Wednesday, November 11, 2009

Thoughts on Sermon Soundbytes

Here are a few more little thoughts and snippets from my note book, taken from listening to different sermons and interacting with them.
  • "predestination - nothing prevents God's of sovereignty as long as we continue to walk in the Spirit"
If the preacher who stated this is correct, then surely God is not actually sovereign since the success of his plan depends on frail human beings? This statement, whilst seeming to teach the sovereignty of God is in fact entirely anthropocentric because God, it would seem, is incapable of implementing his will without people, thus he is not sovereign. This kind of attitude reminds me of the fictitious nonsense that God "helps those who help themselves", a theological dressing up of naked greed if ever there was one.
  • "assurance is freedom from doubt"
Is that really so? In the experience of Job, his assurance came from freedom in doubt - by understanding that circumstances are temporary but the love of God is eternal, Job was free to believe despite the evident doubts and questions his circumstances raised. Doubt is a natural part of faith, after all we are called not to know but to believe.

Just a couple of things to mull over....

Wednesday, November 4, 2009

Some Questions

I was reading a note book this morning. It was my note book from the months after I graduated, most of it is notes taken during sermons in various churches in Inverness and Birmingham. I came across a serious of questions that I wrote down at the time, and they still bother me. It would be nice to get other people's thoughts on them:
  • is healing only finally proven in death?
  • does God really care more about minor ailments than the suffering of Third World believers?
  • is "be thou separate" from the Revelation used as an excuse to live in a Christianised bubble?
  • is Evangelicalism a culturally conditioned theological phenomenon?

Monday, November 2, 2009

Going Back?

On Friday afternoon Mrs Velkyal had an audition for a choir being put together to do Carmina Burana, something she had sung when she was back in university. The audition took place in one of the local Episcopal churches, the Church of our Saviour (I was intrigued that it was spelt with a u rather than without). I can't  remember why I tagged along, probably I was bored witless and starting to feel the effects of cabin fever.

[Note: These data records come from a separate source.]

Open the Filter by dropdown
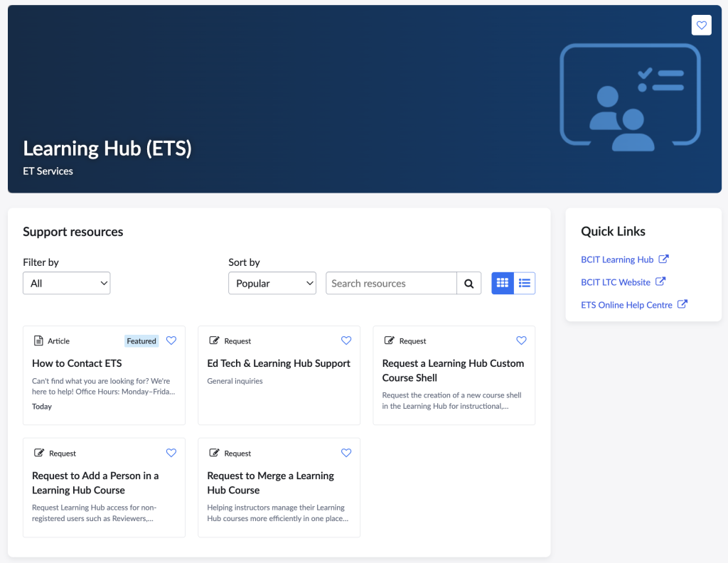This screenshot has height=563, width=728. coord(67,283)
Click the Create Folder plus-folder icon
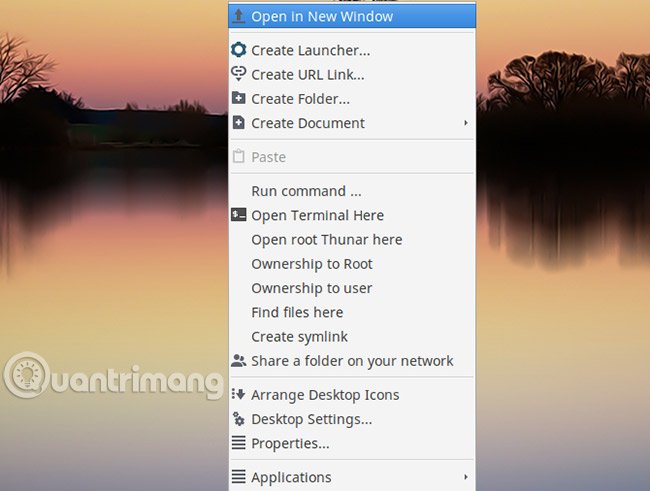Screen dimensions: 650x491 click(238, 98)
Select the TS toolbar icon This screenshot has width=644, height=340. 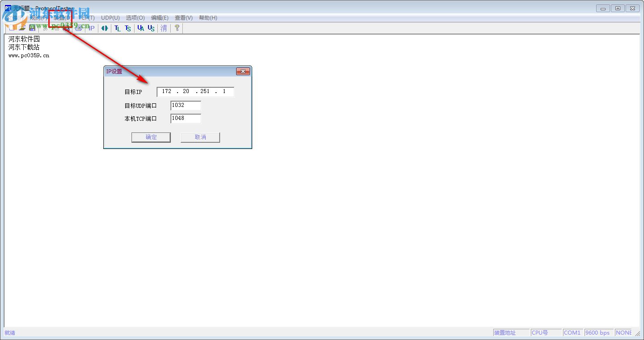(x=128, y=28)
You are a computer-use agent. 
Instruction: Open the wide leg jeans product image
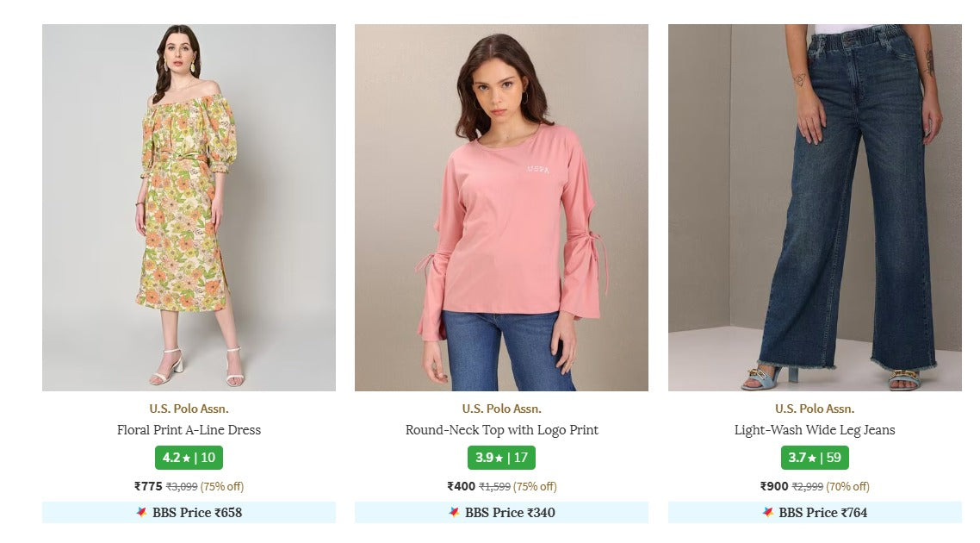coord(815,207)

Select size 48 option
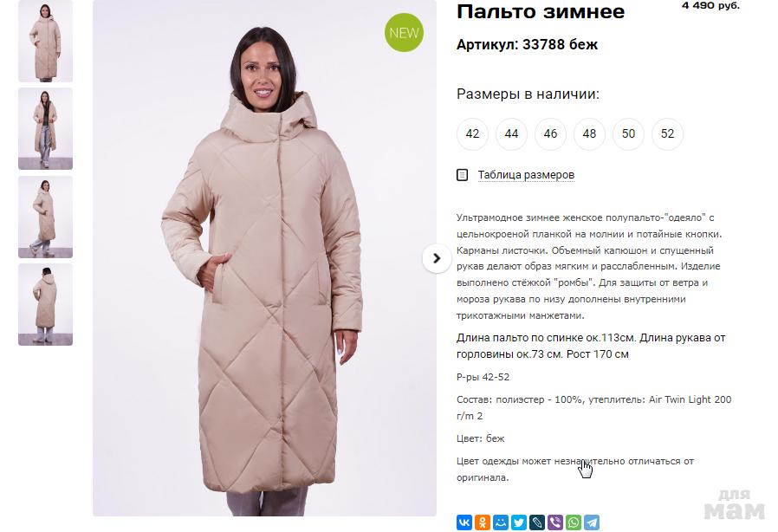589,133
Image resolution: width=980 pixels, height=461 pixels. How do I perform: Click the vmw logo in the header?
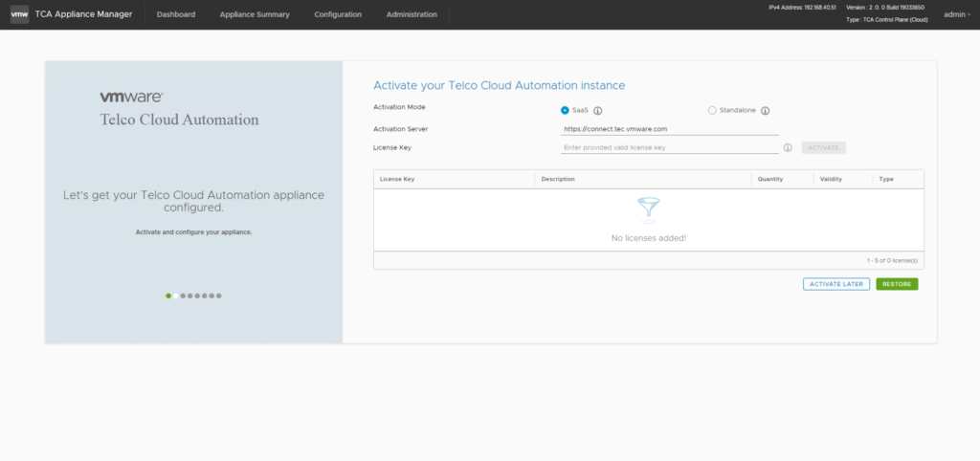tap(19, 14)
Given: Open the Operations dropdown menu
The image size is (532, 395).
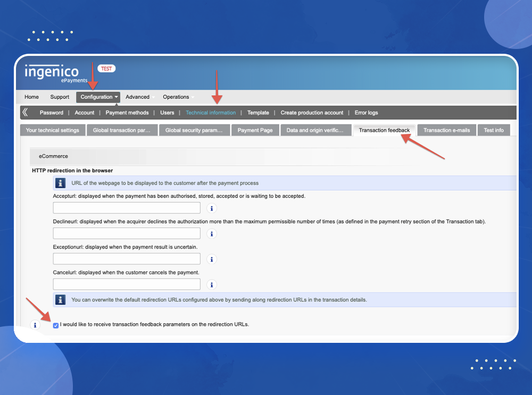Looking at the screenshot, I should (176, 97).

While I waited in the church lobby, I got talking to a lady there, who asked me a question which has come up several times since I moved to the USA. Almost without fail when a person discovers I have a degree in Theology and trained with the ministry before moving to Prague, they ask "do you think you will ever go back?".

At the moment there is really only one honest answer to that question: I simply don't know if I would go back, and I am not even convinced that I would make a good vicar/priest/pastor/insert denominational leadership bias here. Sure I am a decent enough communicator, but sometimes I wonder if I am too obviously flawed as a person to be the kind of shepherd that a lot of people seem to want, and I quite often wonder if there exists a church daft enough to have me, even if I did go back.